TASK GOAL =>
From the entries below, copy exactly the lines from the one that contains "Psychologie (399, 100)" through the one that contains "[Slide 7] (429, 521)", both included, and only those.
******************************
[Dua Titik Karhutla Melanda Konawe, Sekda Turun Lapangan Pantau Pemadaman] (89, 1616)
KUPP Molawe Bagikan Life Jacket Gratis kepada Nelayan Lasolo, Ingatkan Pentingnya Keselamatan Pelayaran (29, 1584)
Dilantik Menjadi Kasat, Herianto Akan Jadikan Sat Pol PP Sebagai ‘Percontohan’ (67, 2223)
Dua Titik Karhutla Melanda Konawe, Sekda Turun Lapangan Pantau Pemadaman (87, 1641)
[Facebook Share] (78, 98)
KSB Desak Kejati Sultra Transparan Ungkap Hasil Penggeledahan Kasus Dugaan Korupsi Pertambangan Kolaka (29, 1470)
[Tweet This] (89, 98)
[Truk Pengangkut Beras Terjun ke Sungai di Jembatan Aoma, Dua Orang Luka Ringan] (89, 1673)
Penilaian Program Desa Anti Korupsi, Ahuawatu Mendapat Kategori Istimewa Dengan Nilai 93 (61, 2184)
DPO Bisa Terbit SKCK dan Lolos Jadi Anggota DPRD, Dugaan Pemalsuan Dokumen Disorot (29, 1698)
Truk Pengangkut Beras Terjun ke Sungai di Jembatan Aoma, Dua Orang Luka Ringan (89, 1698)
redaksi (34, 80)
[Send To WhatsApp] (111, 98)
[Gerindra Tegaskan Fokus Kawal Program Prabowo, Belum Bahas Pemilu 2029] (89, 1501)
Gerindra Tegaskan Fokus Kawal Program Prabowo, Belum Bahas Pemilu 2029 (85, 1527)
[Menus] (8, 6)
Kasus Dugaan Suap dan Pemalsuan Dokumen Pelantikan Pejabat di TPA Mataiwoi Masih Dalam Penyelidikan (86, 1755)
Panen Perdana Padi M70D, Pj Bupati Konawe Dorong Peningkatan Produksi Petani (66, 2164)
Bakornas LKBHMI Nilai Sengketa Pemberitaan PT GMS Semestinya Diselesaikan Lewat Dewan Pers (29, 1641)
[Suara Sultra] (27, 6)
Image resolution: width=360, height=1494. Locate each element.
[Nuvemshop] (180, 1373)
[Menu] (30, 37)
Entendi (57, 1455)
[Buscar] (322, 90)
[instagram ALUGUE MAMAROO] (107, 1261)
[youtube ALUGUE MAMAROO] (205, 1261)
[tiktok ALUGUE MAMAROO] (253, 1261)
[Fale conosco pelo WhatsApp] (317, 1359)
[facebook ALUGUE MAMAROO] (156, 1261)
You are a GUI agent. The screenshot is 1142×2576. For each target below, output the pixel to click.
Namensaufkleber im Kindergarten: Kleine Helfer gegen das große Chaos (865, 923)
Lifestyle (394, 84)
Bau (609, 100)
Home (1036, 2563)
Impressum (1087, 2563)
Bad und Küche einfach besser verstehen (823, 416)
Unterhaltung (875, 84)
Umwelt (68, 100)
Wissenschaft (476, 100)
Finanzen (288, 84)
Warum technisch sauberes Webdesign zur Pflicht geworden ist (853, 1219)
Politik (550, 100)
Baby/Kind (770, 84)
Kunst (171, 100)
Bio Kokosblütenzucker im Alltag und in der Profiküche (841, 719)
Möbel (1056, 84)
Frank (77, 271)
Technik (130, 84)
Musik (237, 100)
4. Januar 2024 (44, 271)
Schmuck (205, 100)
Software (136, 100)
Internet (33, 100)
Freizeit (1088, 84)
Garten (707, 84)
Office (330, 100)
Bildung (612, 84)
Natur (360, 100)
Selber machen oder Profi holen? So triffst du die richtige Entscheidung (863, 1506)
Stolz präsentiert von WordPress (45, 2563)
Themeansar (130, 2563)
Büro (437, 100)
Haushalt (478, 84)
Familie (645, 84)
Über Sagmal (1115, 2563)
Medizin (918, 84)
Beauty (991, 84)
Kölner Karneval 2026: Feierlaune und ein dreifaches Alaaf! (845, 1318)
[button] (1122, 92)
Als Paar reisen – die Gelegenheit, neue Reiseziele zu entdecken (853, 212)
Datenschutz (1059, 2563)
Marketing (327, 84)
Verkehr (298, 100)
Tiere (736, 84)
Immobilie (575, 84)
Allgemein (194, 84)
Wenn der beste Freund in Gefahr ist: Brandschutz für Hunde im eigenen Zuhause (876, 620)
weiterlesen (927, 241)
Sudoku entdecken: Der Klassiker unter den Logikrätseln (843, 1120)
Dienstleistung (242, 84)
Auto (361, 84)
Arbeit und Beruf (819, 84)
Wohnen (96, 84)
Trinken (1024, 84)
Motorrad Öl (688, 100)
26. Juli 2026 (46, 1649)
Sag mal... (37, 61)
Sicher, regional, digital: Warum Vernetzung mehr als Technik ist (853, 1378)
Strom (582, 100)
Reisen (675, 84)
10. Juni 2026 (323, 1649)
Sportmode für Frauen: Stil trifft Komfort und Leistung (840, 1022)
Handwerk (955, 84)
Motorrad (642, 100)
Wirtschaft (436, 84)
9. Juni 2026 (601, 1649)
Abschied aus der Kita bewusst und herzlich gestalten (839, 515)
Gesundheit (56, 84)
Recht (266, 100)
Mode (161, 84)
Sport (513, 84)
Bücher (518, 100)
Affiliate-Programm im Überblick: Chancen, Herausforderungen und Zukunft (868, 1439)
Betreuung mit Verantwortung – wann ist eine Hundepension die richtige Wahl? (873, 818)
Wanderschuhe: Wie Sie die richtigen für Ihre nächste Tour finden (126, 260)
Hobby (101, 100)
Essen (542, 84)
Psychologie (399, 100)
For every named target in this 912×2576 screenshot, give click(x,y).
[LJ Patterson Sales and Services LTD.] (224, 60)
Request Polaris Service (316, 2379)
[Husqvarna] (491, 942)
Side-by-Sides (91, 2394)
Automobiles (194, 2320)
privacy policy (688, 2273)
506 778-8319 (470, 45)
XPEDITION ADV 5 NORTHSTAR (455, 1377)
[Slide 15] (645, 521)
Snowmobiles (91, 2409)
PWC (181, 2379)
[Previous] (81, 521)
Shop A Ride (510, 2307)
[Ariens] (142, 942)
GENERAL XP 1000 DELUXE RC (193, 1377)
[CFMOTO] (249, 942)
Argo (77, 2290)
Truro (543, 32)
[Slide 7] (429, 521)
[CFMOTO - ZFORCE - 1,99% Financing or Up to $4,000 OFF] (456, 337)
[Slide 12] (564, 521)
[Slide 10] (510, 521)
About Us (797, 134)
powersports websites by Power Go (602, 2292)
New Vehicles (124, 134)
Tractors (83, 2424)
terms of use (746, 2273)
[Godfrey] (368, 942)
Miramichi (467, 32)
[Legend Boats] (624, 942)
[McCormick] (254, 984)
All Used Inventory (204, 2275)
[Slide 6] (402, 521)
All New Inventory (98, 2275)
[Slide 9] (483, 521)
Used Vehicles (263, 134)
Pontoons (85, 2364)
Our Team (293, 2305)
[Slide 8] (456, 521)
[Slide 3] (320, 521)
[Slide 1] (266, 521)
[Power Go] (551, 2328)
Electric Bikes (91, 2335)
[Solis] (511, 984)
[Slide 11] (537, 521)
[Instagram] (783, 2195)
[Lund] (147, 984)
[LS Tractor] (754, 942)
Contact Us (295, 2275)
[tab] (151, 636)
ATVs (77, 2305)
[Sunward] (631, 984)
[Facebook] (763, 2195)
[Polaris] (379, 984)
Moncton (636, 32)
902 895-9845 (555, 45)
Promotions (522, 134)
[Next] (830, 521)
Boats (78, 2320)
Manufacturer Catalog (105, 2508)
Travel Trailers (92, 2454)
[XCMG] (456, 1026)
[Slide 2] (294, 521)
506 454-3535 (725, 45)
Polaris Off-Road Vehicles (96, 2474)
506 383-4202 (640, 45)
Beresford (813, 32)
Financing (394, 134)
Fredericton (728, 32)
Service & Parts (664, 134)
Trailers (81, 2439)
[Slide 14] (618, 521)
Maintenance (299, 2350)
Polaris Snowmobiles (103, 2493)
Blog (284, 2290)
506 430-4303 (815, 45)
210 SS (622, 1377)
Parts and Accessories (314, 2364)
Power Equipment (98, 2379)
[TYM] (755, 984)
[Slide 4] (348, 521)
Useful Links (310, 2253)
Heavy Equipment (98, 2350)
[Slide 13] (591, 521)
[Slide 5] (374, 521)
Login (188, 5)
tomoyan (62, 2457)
******************************
EXPECTED ANSWER =>
Psychologie (399, 100)
For every named target in this 912×2576 screenshot, give click(x,y).
[LJ Patterson Sales and Services LTD.] (224, 60)
Request Polaris Service (316, 2379)
[Husqvarna] (491, 942)
Side-by-Sides (91, 2394)
Automobiles (194, 2320)
privacy policy (688, 2273)
506 778-8319 (470, 45)
XPEDITION ADV 5 NORTHSTAR (455, 1377)
[Slide 15] (645, 521)
Snowmobiles (91, 2409)
PWC (181, 2379)
[Previous] (81, 521)
Shop A Ride (510, 2307)
[Ariens] (142, 942)
GENERAL XP 1000 DELUXE RC (193, 1377)
[CFMOTO] (249, 942)
Argo (77, 2290)
Truro (543, 32)
[Slide 7] (429, 521)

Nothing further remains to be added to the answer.